## WORK INSTRUCTIONS
Every line in the listing below from the one with "Task: Click the description text under 货物传递" through the one with "Screen dimensions: 1049x474" is to be reproduced exactly, both ends included; leave out the rest.

EXERCISE DATA Start Marker

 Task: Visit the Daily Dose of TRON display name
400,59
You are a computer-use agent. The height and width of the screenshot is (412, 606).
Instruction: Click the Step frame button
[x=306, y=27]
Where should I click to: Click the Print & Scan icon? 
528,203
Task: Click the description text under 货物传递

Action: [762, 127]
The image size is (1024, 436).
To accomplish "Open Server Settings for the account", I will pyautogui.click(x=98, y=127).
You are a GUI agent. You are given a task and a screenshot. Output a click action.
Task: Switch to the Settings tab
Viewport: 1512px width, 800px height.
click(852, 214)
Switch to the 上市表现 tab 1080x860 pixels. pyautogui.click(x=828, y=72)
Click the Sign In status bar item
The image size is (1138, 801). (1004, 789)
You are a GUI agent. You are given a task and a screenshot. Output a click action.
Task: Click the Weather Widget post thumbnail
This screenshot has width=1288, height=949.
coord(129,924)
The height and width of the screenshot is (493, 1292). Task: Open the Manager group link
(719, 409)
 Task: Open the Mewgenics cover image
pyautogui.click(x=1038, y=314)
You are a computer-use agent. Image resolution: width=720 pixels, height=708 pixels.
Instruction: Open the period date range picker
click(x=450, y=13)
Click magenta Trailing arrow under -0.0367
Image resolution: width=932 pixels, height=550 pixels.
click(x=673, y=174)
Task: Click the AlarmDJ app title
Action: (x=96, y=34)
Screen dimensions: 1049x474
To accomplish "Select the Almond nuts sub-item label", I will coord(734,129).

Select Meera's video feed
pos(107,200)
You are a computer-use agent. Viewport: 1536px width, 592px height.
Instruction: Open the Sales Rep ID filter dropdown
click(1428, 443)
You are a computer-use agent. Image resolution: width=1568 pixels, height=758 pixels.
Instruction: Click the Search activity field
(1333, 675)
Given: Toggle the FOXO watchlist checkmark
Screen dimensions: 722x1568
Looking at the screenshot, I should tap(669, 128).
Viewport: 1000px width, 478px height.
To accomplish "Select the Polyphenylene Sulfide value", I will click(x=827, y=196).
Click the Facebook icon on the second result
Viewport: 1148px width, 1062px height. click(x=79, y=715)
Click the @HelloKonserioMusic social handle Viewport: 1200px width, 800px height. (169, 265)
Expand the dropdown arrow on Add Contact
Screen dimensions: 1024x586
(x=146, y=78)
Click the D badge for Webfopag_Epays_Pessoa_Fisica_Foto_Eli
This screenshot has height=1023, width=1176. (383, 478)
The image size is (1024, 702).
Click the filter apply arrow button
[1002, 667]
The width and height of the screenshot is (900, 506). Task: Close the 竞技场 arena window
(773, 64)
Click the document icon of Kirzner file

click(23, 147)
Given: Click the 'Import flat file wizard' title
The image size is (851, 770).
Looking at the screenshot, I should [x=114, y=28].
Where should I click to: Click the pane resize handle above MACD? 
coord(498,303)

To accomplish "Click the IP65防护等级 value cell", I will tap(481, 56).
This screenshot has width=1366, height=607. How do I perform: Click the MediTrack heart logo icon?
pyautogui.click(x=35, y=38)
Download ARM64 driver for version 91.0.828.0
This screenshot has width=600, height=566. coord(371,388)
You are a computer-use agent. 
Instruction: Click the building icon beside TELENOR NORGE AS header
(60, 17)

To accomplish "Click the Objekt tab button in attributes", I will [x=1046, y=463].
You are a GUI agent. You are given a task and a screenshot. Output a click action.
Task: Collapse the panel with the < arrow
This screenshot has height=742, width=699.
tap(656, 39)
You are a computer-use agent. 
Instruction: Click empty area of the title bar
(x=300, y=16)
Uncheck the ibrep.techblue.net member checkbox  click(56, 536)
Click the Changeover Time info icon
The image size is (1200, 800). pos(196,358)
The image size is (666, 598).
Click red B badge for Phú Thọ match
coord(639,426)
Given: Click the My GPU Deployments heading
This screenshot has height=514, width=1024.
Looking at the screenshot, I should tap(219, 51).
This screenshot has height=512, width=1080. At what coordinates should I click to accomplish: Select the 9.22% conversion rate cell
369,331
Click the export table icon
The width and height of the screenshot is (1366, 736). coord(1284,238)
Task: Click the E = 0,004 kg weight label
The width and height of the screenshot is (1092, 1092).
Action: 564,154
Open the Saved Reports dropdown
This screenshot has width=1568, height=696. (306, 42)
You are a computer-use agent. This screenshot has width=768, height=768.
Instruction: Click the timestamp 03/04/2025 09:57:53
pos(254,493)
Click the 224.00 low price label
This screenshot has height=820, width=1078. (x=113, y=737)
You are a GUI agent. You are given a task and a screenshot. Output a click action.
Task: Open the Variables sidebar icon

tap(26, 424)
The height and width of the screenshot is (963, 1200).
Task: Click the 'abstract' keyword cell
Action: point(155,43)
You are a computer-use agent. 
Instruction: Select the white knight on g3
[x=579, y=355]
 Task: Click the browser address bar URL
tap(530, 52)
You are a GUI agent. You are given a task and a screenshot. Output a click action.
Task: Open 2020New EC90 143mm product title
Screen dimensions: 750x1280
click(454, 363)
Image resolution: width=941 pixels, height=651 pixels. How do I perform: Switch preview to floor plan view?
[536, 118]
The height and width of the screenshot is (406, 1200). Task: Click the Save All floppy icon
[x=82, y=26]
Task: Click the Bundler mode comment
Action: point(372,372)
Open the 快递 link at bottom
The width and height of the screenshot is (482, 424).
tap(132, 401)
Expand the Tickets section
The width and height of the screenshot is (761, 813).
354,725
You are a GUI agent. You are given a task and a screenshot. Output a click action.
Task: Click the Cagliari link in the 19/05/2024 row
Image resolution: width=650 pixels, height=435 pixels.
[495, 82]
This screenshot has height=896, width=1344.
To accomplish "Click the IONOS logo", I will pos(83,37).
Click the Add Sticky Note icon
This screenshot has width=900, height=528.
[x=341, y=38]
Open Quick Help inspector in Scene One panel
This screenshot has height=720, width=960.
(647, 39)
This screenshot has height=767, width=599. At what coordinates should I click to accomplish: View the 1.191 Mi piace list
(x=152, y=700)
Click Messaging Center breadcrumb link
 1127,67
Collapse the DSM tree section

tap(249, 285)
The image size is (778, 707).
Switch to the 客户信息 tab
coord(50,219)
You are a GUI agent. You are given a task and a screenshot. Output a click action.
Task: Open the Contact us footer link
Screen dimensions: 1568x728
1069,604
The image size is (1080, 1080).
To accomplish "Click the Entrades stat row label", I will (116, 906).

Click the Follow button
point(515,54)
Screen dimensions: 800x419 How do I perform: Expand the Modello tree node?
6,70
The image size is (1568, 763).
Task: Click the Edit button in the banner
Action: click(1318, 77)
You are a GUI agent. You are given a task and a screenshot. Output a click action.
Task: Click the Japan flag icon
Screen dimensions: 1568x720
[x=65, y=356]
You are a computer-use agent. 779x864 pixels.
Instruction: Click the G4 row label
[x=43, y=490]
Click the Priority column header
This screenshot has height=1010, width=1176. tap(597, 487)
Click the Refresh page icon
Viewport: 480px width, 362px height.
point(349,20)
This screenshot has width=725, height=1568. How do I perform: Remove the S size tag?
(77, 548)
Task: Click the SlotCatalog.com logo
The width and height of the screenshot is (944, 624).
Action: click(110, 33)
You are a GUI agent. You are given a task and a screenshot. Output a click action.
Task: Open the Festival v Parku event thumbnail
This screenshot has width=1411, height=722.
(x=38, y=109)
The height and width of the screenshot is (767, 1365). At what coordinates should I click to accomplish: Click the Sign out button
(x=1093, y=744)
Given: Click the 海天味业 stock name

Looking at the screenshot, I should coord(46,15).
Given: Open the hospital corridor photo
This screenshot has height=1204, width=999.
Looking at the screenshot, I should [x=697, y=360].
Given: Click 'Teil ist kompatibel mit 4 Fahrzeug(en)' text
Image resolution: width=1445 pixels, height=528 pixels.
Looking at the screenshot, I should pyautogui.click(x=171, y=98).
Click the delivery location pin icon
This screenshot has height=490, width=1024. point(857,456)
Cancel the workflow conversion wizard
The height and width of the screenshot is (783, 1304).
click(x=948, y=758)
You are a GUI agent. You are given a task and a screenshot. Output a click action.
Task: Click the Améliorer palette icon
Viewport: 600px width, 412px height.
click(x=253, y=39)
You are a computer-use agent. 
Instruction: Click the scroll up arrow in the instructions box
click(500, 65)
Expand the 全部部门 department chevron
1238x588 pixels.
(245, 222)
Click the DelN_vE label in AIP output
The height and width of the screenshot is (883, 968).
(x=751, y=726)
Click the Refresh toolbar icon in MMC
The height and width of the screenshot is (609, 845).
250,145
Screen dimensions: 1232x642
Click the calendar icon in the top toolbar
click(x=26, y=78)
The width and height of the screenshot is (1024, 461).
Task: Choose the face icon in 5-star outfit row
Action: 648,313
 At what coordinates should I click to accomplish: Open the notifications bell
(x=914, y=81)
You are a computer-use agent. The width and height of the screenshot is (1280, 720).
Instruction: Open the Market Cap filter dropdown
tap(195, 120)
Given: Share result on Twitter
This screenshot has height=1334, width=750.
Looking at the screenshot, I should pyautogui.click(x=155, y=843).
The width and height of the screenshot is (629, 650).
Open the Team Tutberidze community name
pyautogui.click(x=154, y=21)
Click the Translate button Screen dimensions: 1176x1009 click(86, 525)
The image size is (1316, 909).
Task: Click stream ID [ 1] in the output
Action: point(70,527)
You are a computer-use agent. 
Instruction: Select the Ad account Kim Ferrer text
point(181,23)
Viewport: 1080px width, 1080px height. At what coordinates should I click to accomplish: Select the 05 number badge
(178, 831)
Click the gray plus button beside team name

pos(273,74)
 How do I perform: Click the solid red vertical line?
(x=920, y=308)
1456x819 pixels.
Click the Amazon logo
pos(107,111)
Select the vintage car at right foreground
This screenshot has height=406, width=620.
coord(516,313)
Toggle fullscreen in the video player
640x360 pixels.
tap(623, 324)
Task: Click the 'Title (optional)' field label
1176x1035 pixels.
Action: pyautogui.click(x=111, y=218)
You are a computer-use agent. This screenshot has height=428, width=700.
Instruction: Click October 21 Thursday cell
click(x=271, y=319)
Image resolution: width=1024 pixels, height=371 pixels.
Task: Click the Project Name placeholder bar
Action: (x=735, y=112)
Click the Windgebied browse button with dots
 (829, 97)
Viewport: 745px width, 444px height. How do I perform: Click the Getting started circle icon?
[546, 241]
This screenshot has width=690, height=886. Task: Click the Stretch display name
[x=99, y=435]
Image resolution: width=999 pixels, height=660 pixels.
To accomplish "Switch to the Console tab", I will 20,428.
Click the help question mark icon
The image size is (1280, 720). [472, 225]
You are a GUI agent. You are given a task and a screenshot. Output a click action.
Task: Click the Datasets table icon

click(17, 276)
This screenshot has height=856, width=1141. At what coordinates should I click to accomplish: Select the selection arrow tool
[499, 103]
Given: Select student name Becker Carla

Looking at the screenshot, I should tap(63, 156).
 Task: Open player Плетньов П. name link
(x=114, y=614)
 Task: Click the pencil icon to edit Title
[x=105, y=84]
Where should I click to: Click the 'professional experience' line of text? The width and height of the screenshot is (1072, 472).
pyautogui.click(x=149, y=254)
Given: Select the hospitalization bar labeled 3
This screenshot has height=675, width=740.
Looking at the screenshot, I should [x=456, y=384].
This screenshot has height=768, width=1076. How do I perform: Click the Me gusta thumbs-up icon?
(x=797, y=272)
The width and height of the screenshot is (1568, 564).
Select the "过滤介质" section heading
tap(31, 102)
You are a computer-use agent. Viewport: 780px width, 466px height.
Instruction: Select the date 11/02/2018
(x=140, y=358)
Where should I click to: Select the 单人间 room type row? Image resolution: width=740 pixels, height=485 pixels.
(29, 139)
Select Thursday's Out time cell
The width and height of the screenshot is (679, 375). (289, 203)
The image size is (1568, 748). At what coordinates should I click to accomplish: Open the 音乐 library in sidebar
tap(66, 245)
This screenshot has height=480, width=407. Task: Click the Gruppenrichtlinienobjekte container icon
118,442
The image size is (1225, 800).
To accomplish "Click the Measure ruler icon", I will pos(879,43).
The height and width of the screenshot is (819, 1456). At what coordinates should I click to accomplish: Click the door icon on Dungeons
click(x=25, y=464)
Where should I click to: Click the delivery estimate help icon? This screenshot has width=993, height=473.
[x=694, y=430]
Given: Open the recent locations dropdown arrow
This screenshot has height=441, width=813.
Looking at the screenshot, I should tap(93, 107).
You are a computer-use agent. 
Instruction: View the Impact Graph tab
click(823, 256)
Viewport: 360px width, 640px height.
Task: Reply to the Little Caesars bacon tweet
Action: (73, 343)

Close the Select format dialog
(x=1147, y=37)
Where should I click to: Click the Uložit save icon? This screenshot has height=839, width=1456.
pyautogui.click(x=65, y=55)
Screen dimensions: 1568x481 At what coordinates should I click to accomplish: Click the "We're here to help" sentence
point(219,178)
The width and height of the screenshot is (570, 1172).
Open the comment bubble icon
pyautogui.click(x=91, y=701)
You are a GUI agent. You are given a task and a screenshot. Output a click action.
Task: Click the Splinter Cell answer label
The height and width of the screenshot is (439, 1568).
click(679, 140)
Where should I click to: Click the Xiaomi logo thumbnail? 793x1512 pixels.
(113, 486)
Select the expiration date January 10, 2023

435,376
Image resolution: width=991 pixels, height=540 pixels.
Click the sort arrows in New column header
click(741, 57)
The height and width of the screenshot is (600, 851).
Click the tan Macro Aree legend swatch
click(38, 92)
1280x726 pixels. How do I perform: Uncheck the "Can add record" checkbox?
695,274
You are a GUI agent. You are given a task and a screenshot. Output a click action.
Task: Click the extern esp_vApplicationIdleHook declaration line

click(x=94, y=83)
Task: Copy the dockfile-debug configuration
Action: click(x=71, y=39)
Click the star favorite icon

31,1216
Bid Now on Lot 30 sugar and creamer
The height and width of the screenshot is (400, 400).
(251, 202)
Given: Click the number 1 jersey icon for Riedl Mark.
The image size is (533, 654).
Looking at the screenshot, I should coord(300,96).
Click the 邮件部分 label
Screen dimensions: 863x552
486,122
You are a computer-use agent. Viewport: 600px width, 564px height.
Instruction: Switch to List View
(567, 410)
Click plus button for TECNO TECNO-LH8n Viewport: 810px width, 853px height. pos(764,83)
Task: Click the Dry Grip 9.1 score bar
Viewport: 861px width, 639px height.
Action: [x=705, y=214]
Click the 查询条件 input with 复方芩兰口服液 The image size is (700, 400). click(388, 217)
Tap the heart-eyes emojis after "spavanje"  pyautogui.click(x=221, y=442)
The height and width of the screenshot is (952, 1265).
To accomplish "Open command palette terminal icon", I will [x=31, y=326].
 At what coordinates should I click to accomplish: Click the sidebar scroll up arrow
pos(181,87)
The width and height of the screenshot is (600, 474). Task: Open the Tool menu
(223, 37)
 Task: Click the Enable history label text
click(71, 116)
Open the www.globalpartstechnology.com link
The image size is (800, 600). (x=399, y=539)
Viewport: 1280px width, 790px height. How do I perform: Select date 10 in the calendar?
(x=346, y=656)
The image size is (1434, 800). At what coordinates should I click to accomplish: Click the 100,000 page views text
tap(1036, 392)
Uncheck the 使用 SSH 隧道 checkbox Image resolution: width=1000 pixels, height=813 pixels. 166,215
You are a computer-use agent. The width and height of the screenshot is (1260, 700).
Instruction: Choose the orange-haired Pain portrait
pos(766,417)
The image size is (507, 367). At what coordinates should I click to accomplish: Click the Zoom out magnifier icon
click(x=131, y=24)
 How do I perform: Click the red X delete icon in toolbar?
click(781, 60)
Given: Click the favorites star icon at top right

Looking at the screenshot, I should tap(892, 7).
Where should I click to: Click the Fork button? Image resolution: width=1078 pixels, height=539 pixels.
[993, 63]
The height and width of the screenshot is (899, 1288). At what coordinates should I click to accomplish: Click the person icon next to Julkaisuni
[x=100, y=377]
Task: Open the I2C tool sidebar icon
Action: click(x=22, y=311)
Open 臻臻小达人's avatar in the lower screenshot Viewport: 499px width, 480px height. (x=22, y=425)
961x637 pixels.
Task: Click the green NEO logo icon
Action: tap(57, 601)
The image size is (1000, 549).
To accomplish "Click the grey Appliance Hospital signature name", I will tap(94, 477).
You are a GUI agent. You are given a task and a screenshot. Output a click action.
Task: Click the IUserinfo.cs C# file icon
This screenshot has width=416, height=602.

EXERCISE DATA End Marker

## ANSWER TO THE EXERCISE
Task: Click the description text under 货物传递

Action: [762, 127]
The image size is (1024, 436).
To accomplish "Open Server Settings for the account", I will pyautogui.click(x=98, y=127).
You are a GUI agent. You are given a task and a screenshot. Output a click action.
Task: Switch to the Settings tab
Viewport: 1512px width, 800px height.
click(852, 214)
Switch to the 上市表现 tab 1080x860 pixels. pyautogui.click(x=828, y=72)
Click the Sign In status bar item
The image size is (1138, 801). (1004, 789)
You are a GUI agent. You are given a task and a screenshot. Output a click action.
Task: Click the Weather Widget post thumbnail
This screenshot has width=1288, height=949.
coord(129,924)
The height and width of the screenshot is (493, 1292). Task: Open the Manager group link
(719, 409)
 Task: Open the Mewgenics cover image
pyautogui.click(x=1038, y=314)
You are a computer-use agent. Image resolution: width=720 pixels, height=708 pixels.
Instruction: Open the period date range picker
click(x=450, y=13)
Click magenta Trailing arrow under -0.0367
Image resolution: width=932 pixels, height=550 pixels.
click(x=673, y=174)
Task: Click the AlarmDJ app title
Action: (x=96, y=34)
Screen dimensions: 1049x474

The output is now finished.